Changing the Default for Privacy Policy Consents to Highlight Specific Key Privacy Risks:
Instead of the common default setting requiring users to accept or reject all the privacy policies, the default could instead be set to give us an option to either accept or reject specific key provisions of the privacy policy. Do I want to provide my location data to a company I have no direct relationship with, in a third-party cookie? No, thank you. Do I want to share my location data for use in navigation software? Yes, please. This would, of course, be a very difficult change to agree on, given the very deeply vested economic interests that benefit from the current everything-goes default. It’s not difficult to imagine that they would receive less free-ranging consent than they now enjoy.
An International Standard Framework for Privacy Policies:
Within the framework, businesses could still tailor policies for their specific circumstances and needs, but they would require clear disclosures of and consents for higher-risk data. There are well-established precedents for contractual frameworks that are widely-followed in international finance and many other business areas. Is there any reason why privacy policies shouldn’t be similarly set out, within a framework that would ensure users clearly understand its key elements? The risk-based approach to disclosures could be modelled in the same way as the three tiers of risk that the European Union’s evolving AI Act assigns to different categories of AI. Risk ratings could be assigned to different types of data collection: for example, a lower-risk could be assigned to first-party cookies, a higher risk to third-party cookies, and the highest risk to biometric data like our faces and voices – with increasingly rigorous disclosures and consents required for higher-risk collection practices.

Can we imagine the ways that data harvesting would change, with these two safeguards in place to inform the data-generating public?

Are these two provisions unfair, in any way, to either the data-generators or data-gatherers?
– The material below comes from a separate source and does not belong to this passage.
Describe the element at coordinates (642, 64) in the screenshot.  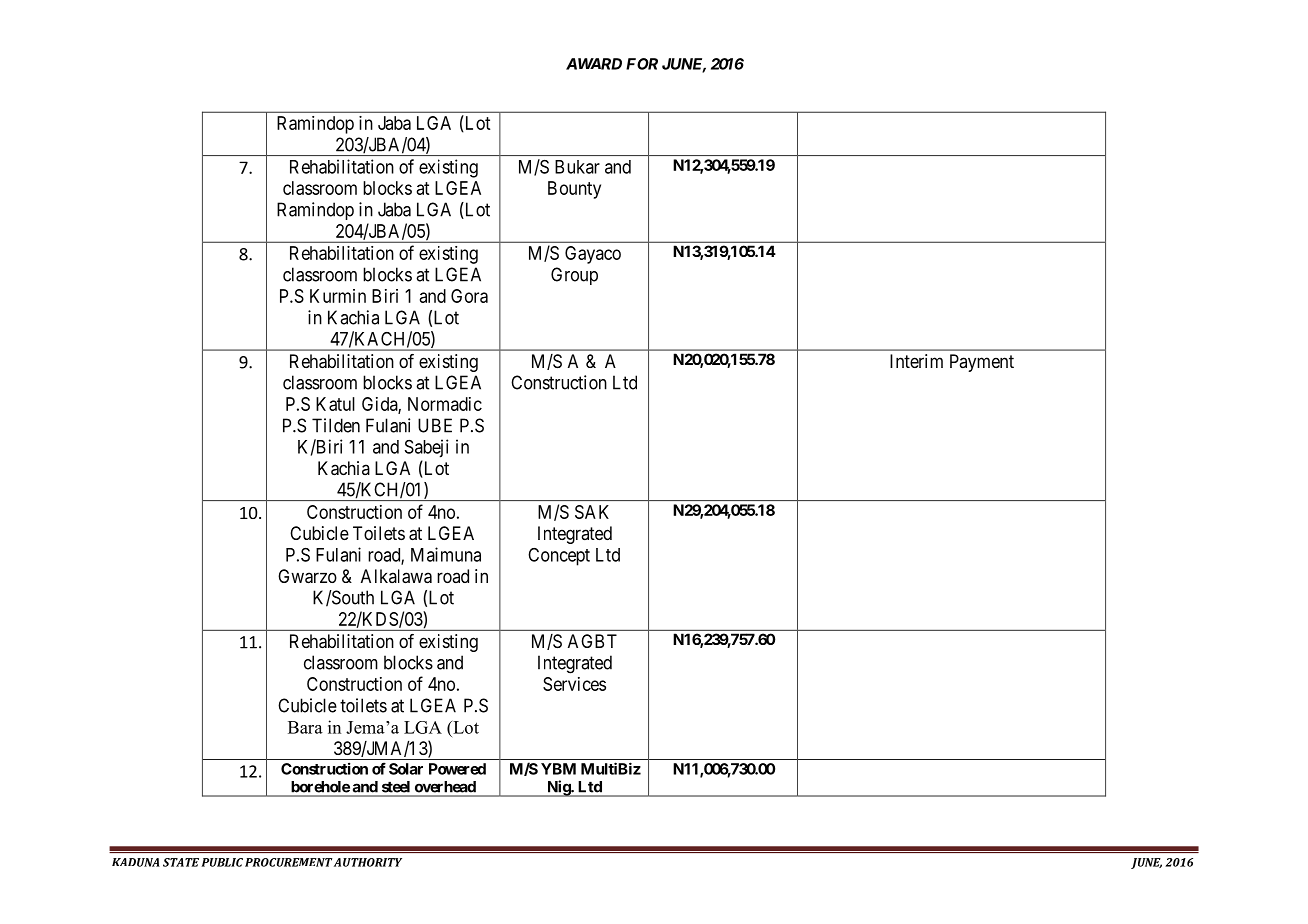
I see `FOR` at that location.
If so, then explain how the proposed disclosures would be any more unfair to one side or the other than the present inequality?
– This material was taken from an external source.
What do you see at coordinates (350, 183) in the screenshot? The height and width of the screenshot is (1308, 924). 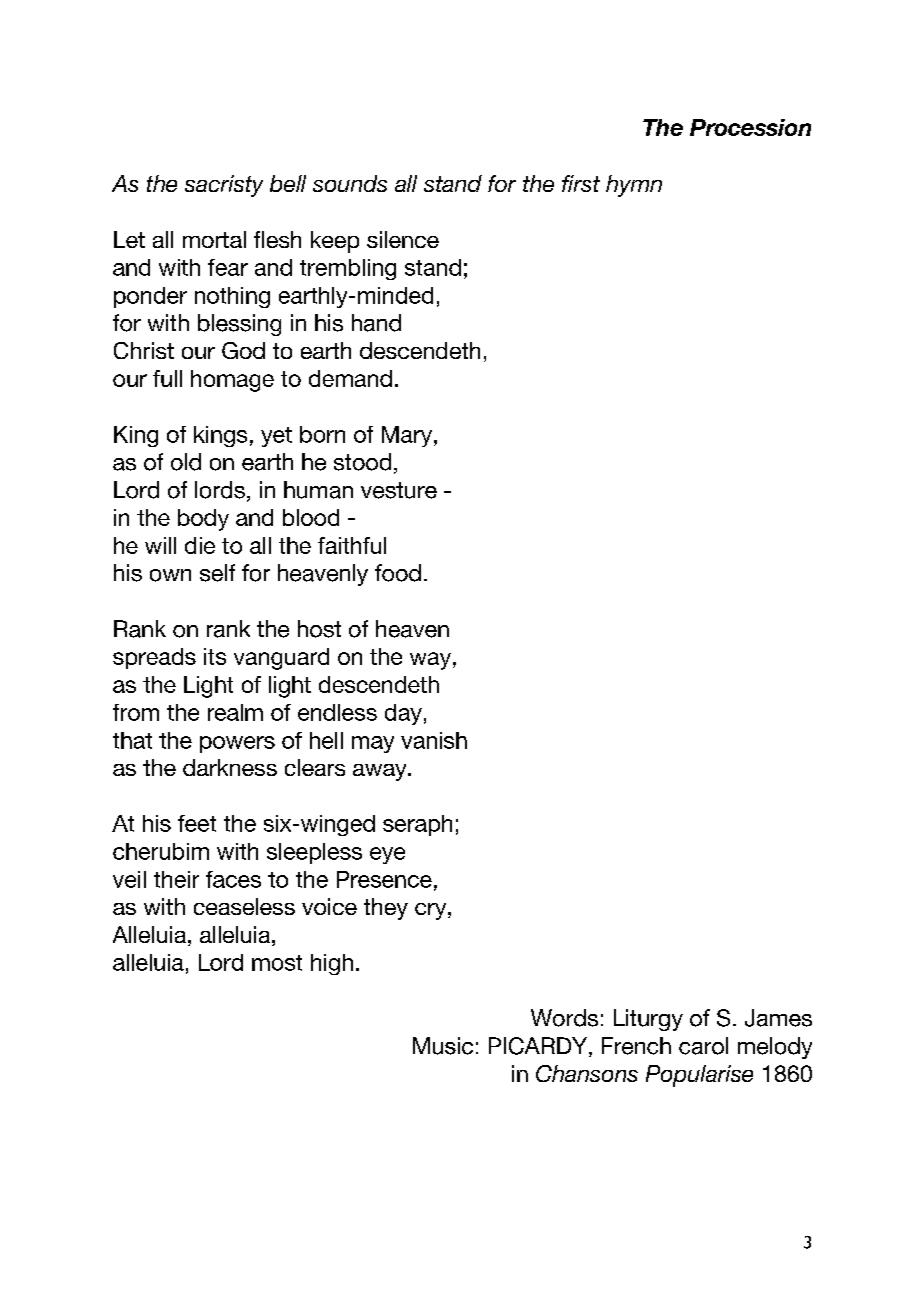 I see `sounds` at bounding box center [350, 183].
Fairness is something that humans care about – so much so that bloody wars erupt when one group of humans feels unfairly treated by another group. Do the machines care about fairness?

What are we teaching the machines about us?

If the machines learn so much that algorithms can provide their programmers with an unfair measure of power to predict and manipulate our actions, how will they judge the billions of us humans who don’t know how to program an algorithm or lack access to a powerful AI?